PROBLEM TO WORK ON
Echo back the lines from the one containing "Where should I" through the one containing "Action: (256, 230)", leaving out the pictures.

-- Start of DATA LISTING --

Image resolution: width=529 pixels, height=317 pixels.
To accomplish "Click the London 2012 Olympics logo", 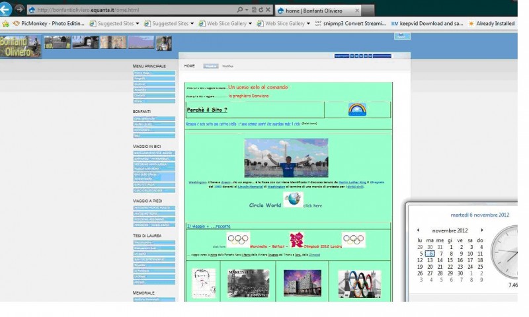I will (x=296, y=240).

-- End of DATA LISTING --
-- Start of DATA LISTING --

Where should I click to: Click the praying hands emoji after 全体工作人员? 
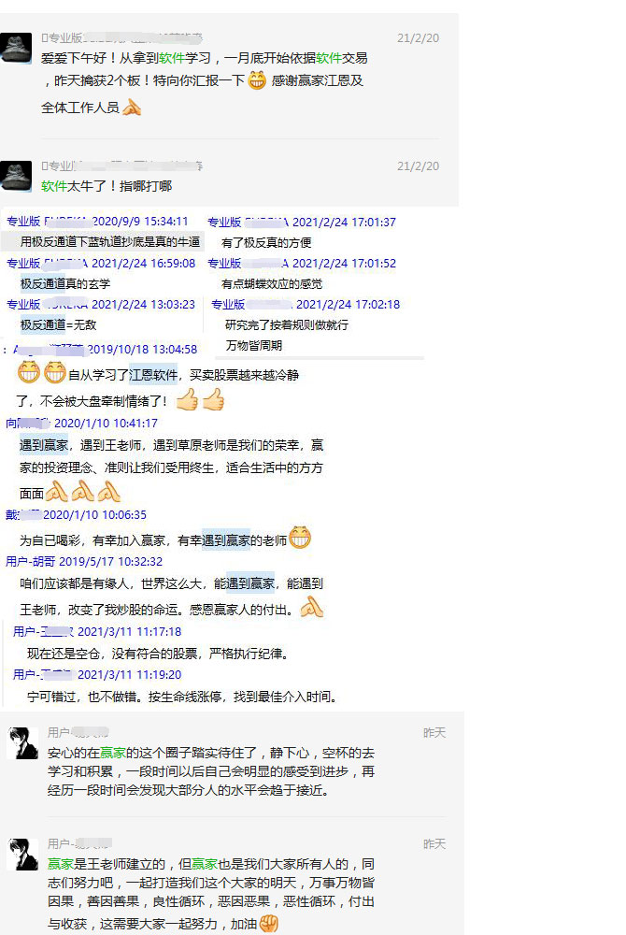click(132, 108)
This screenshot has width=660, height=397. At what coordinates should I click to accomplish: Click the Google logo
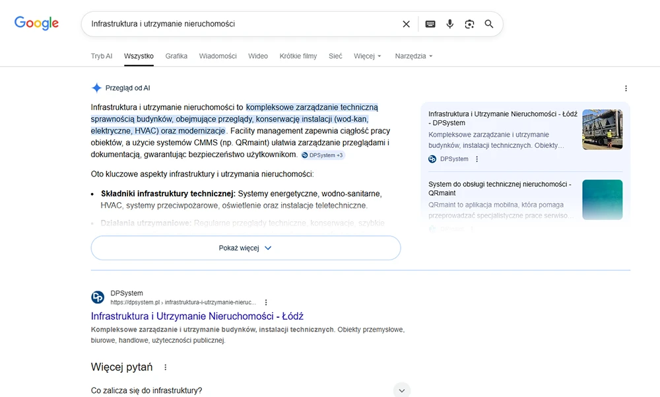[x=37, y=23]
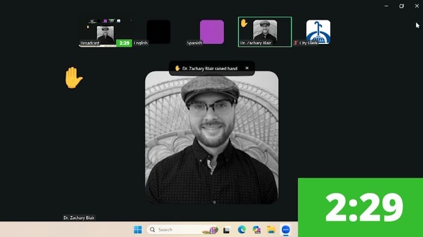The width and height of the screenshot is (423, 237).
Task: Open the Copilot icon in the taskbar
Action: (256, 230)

-- End of DATA LISTING --

RESPONSE TO THIS TASK
Where should I click to: Click the praying hands emoji after 全体工作人员? 
click(132, 108)
This screenshot has width=660, height=397. At what coordinates should I click to accomplish: Click the Google logo
[x=37, y=23]
The width and height of the screenshot is (423, 237).
Task: Open the Copilot icon in the taskbar
Action: (256, 230)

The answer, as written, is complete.